Copy the entries word for word, from the line containing "Given: Select the" down to the line containing "Action: click(x=150, y=144)", including both of those lines. Leave the pictures out.

--- BEGIN Exercise materials ---

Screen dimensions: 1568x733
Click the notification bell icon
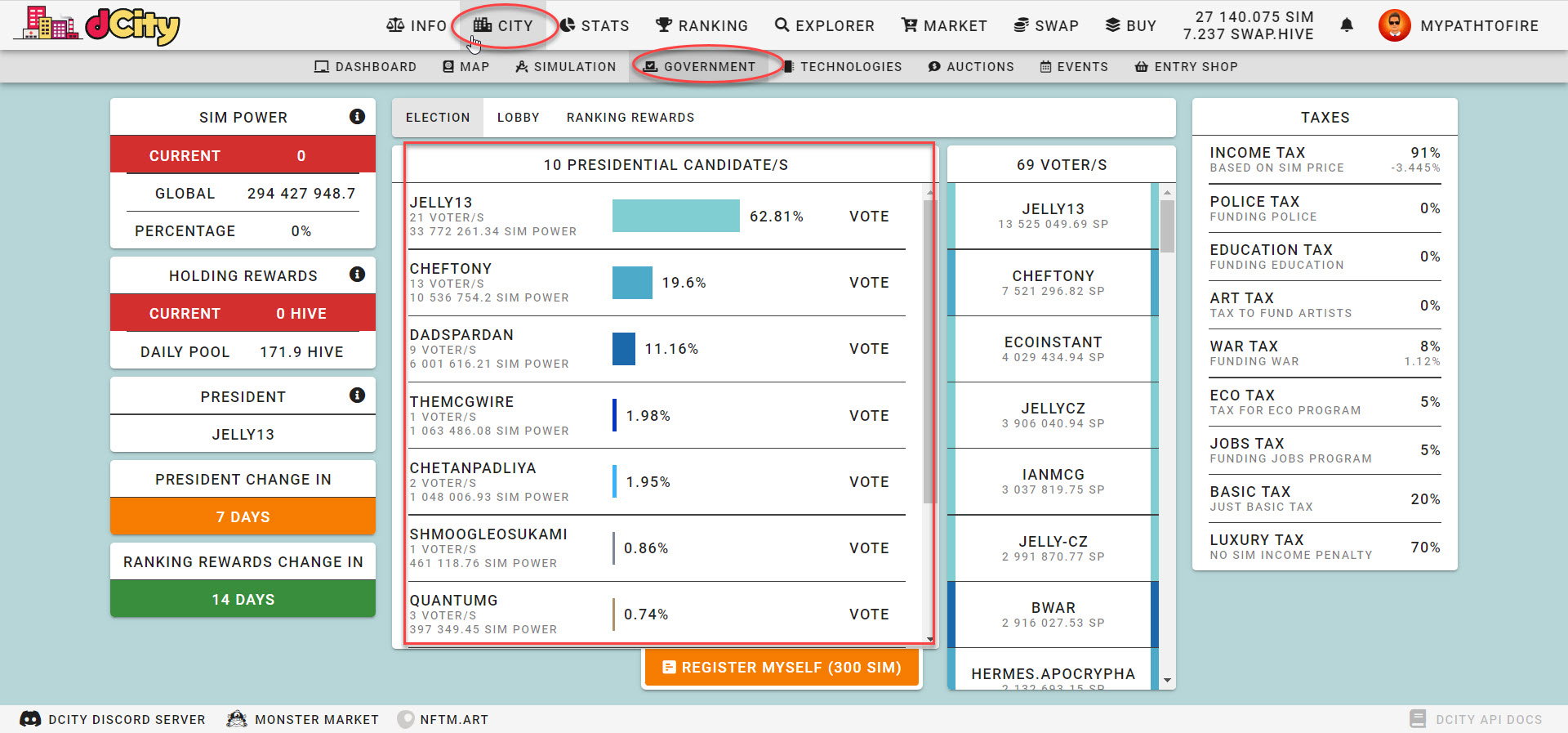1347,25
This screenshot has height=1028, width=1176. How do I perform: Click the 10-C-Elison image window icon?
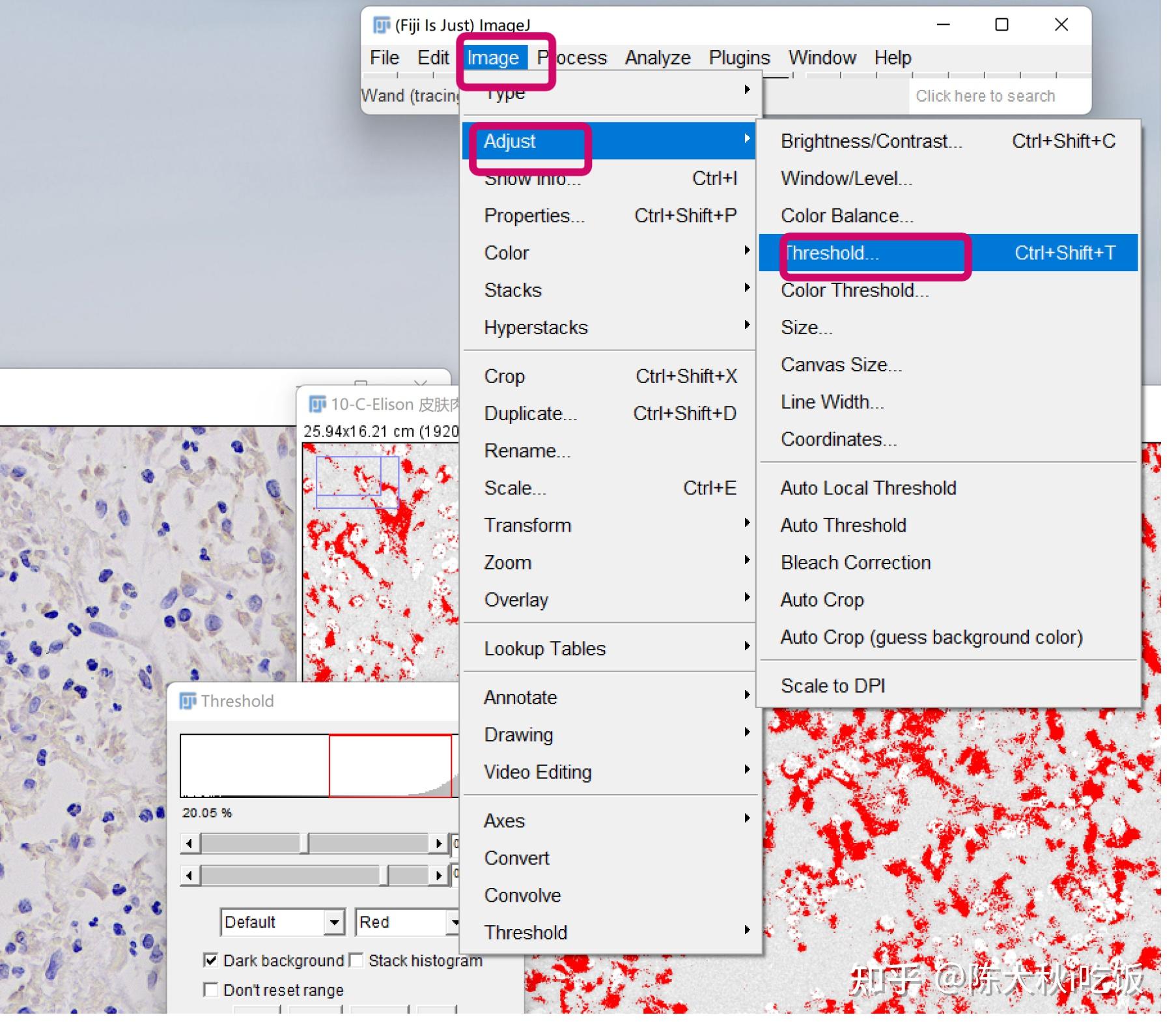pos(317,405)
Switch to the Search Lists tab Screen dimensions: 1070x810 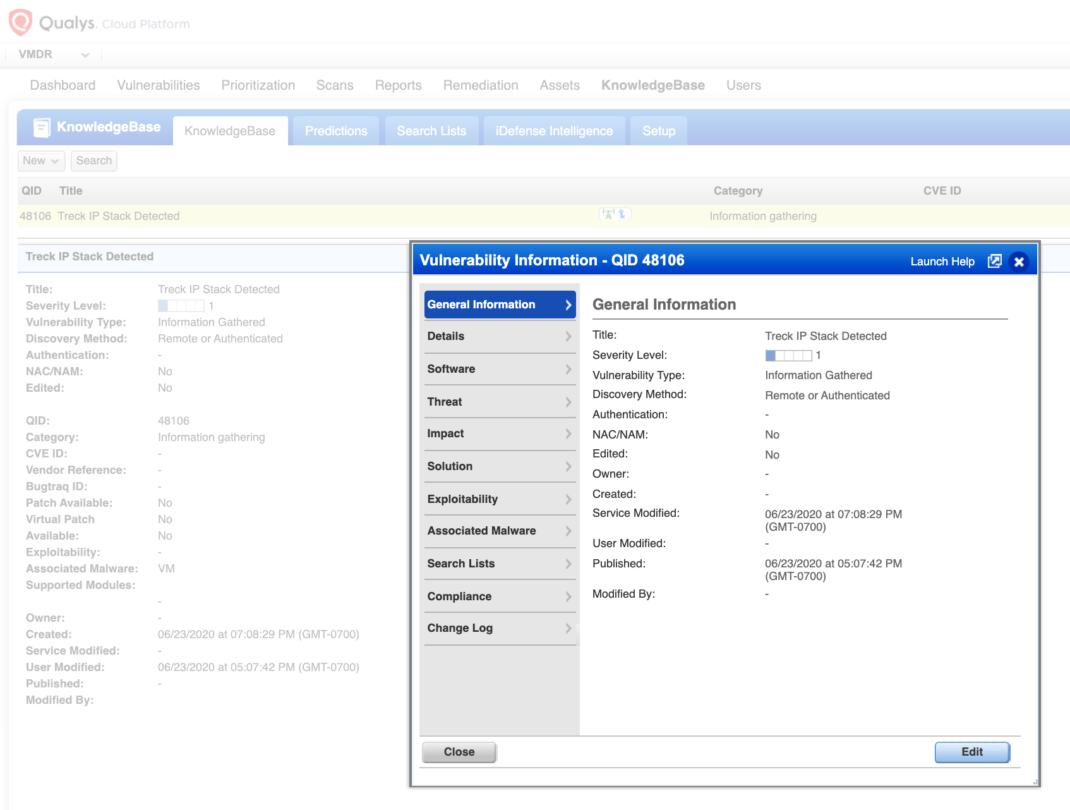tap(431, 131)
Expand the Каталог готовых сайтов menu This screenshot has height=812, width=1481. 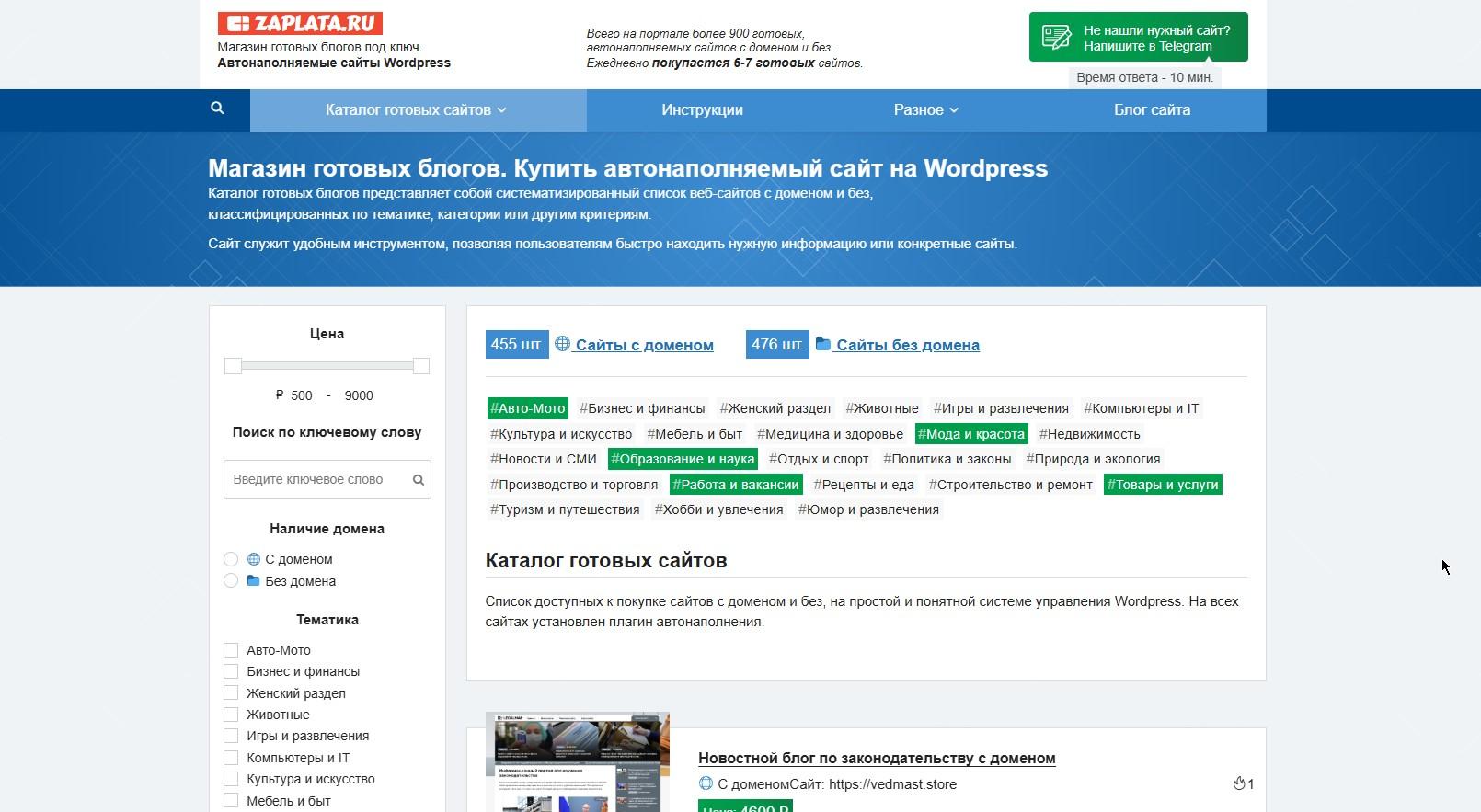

--- END Exercise materials ---
--- BEGIN Exercise materials ---

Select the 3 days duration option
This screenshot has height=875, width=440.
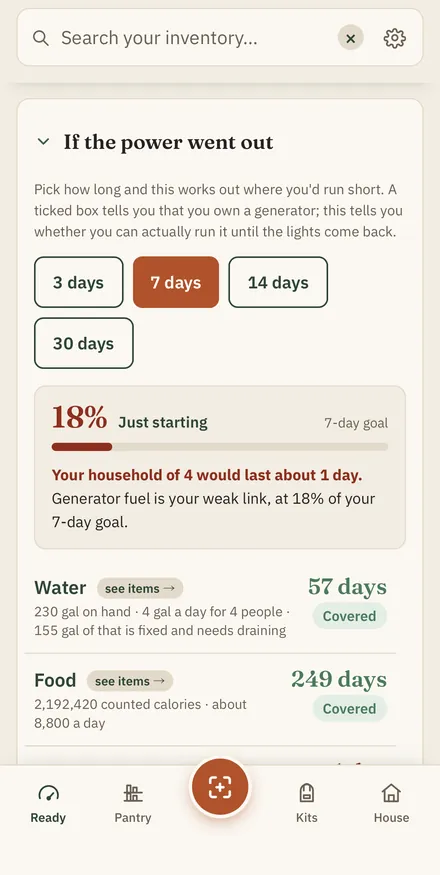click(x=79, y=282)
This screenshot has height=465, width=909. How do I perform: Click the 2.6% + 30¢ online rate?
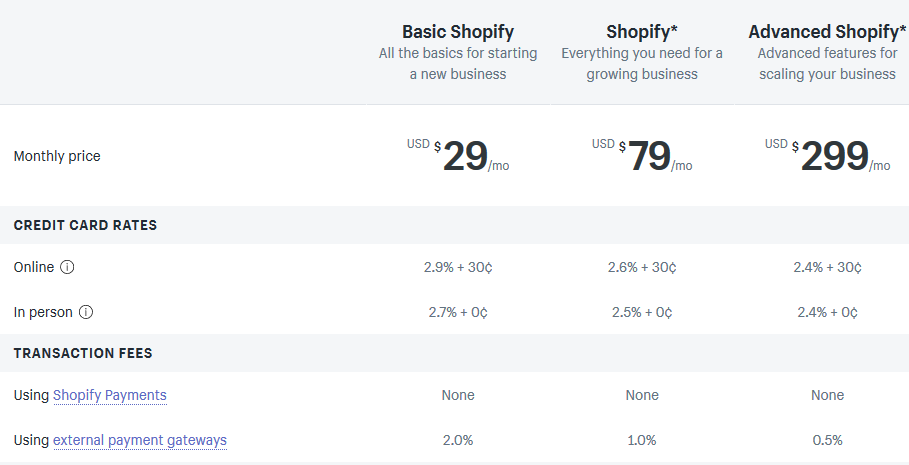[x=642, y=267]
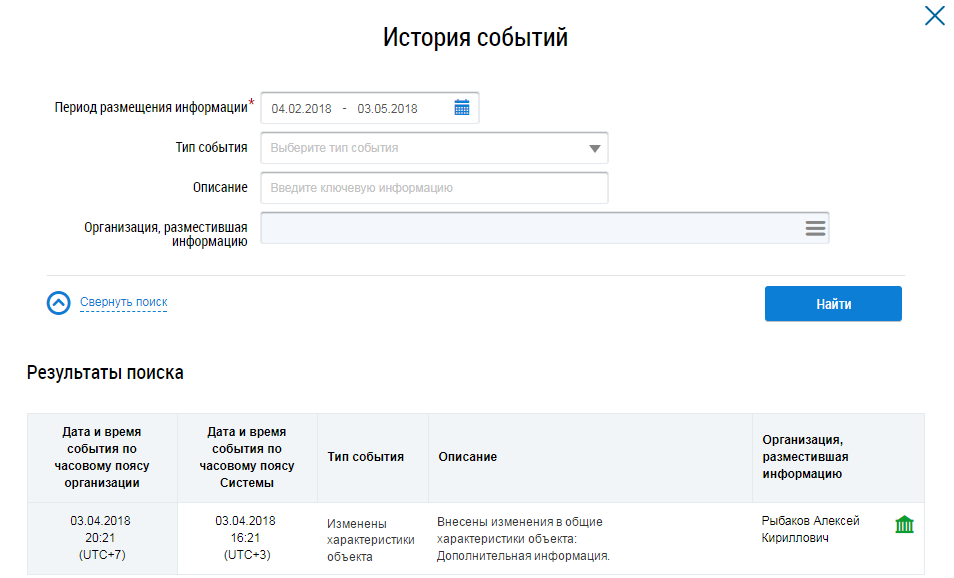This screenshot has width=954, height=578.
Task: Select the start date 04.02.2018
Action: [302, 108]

--- END Exercise materials ---
--- BEGIN Exercise materials ---

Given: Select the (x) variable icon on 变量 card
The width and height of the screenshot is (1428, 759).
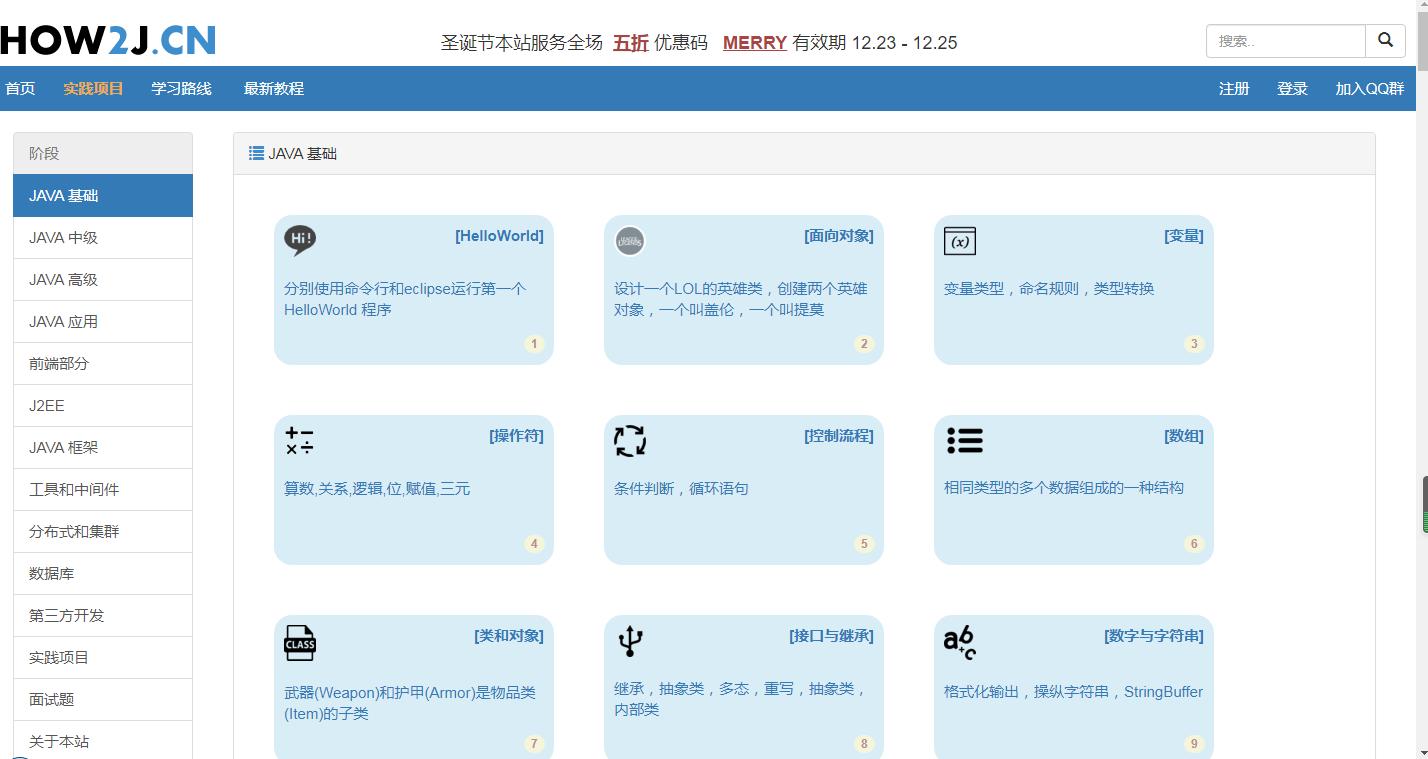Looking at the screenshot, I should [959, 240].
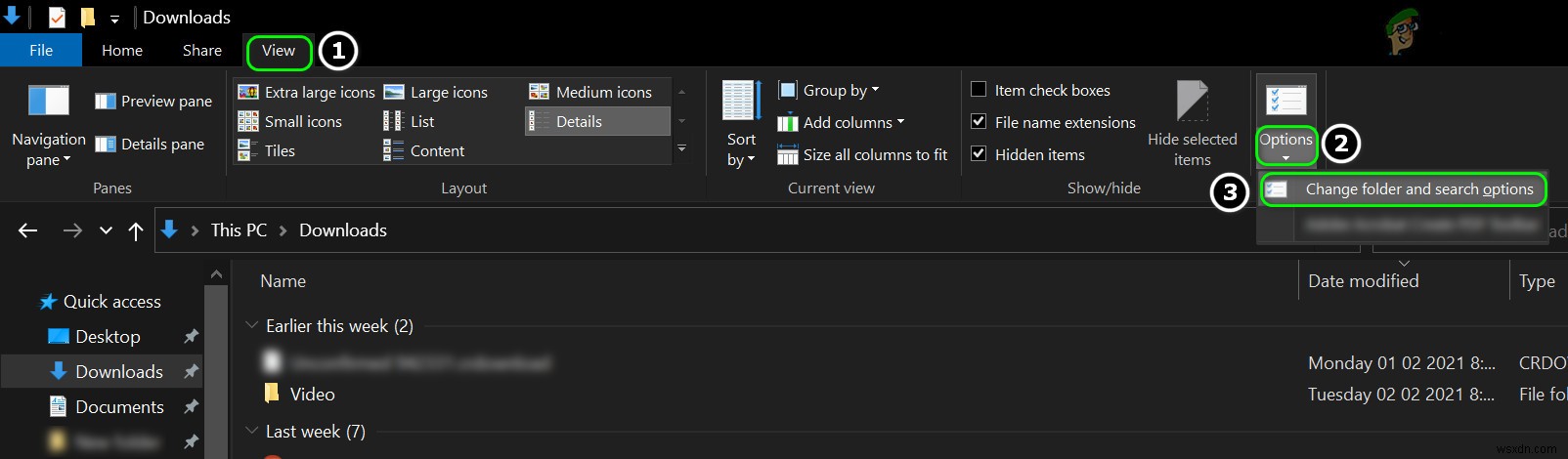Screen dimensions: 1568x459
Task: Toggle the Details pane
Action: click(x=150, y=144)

--- END Exercise materials ---

Reply to the task:
Given: Select the (x) variable icon on 变量 card
The width and height of the screenshot is (1428, 759).
Looking at the screenshot, I should [959, 240].
Screen dimensions: 1568x459
Task: Toggle the Details pane
Action: click(x=150, y=144)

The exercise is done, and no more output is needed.